After having lunch at a little restaurant on the passage by Boulevard St. Germain, we walked across the Seine to the 72 bus that took us to Trocadero and the Tour Eiffel. A fierce, frigid wind blew at our backs as we stood under the tower waiting to climb its stairs. The sun was shining, but we were freezing! We still climbed all 668 steps to the second floor. Unfortunately, they weren’t allowing people to the top because of the high winds. Due to the high winds, though, the skies were beautiful and full of puffy white clouds. We walked back down the tower and went to a car rally that Robert spotted from the tower. There were all sorts of old cars, race cars, new cars - quite a sight to see underneath the tower. To warm up a bit, we returned to the apartment. Warmed up and rested we went to dinner at a pizza place on rue St.Honoré and then dessert at Café Ruc near the Palais Royal.

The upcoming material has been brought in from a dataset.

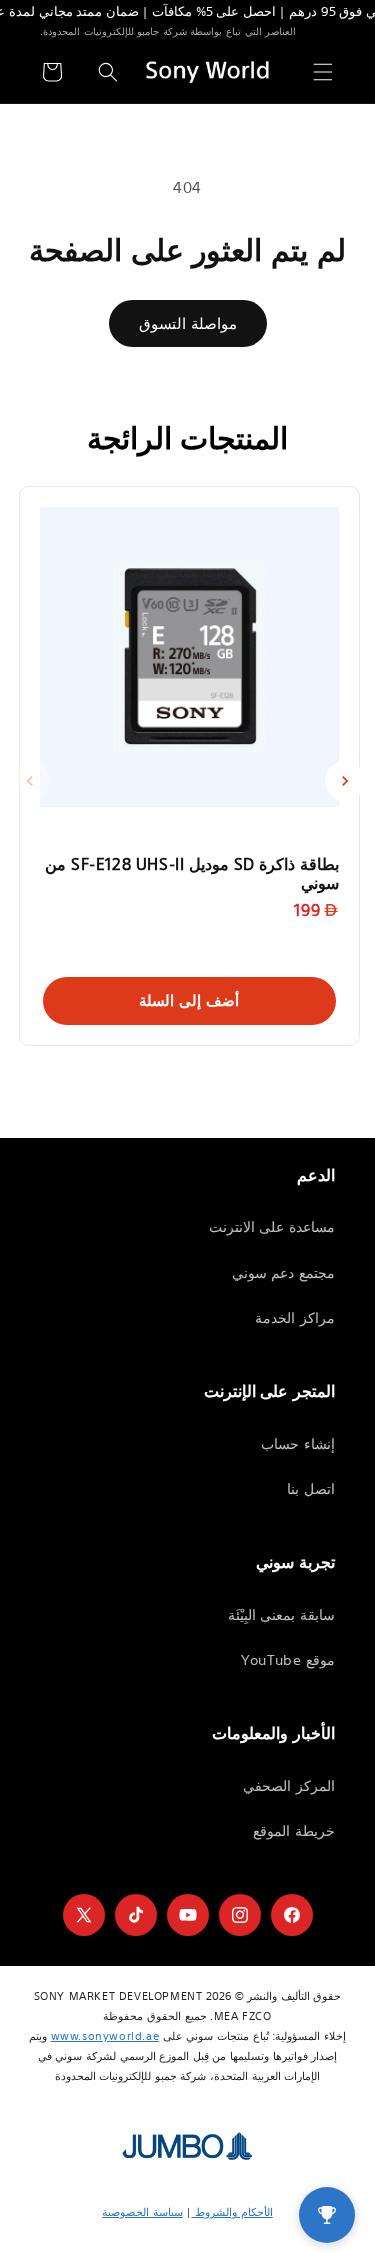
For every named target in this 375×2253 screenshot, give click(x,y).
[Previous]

Robert had a tiramisu, I had a chocolate cake, and Britt had a crème brulée. Café Ruc is a posh, young place on the big boulevard that leads to the Opéra Garnier – great people watching place. We sat outside and resisted the cold under the heat lamps. We then metro-ed over to St.Michel, got caught under the rain, and ran to Caveau des Oubliettes to listen to live music in a cave from 1421. Ears filled with music we left the club after a few hours and took a taxi home.
Once again a late start, we went to lunch at a Thai place called Les 3 Eléphants. It turned out to be quite a delicious restaurant. One tip though – ignore the elevator music. It’s dreadful. In the rain, we strolled along rue Montorgueil and stopped into the Stroher Patisserie where we met the head chef. He spoke English with a thick French accent and loved San Diego . We bought an incredible looking sampler of mini desserts and took tons of photos. The rain coming down strong and the freezing wind blowing we continued on our way, strolling through little side streets and passageways. We found ourselves a bench at the park near Les Halles and huddled together around our box of mini desserts. One by one we enjoyed each little sweet, sharing each piece and shivering with each gust. We all decided that it’s really the little things in life that make life so wonderful – and that includes mini chocolate éclairs! On our way to Notre Dame, we did a little window shopping. As we crossed the Seine , it started to rain and then the hail started. We only had one umbrella, so we 3 huddled under it against a wall till it passed. Frozen, we decided that we should have some tea. Mariages Fréres came to mind and everyone seemed delighted with the choice. We each studied the 600 teas, chose one, and some scones and proceeded to spend quite a long time enjoying our afternoon tea-time. After purchasing some tea for ourselves, we returned to the apartment to rest up. A few hours later, we were off again! We had a very late dinner around 10:30 at a restaurant near the Pantheon. Britt had a boeuf Bourgignon. Robert enjoyed a beautiful steak. I had duck. The night air was freezing cold and wet, but we still walked to the Violon Dingue, recommended by my niece. The Violon Dingue is a great pub, with a great atmosphere and a dance club underneath it! The club doesn’t even open till 1 a.m.. We danced our night away, till real early, and walked home. It’s a good 30 minute walk, but Paris is so wonderful in the night, all calm, that we didn’t seem to mind all that much.
On Easter Sunday, we took it real easy, and ate croissants and watched French tv shows instead of going to Notre Dame for Easter mass. Britt and Robert left in the afternoon, looking rested and cheery, but quite reluctant to return to real life.
I certainly enjoyed having them here and just wandering around Paris together, soaking it all in.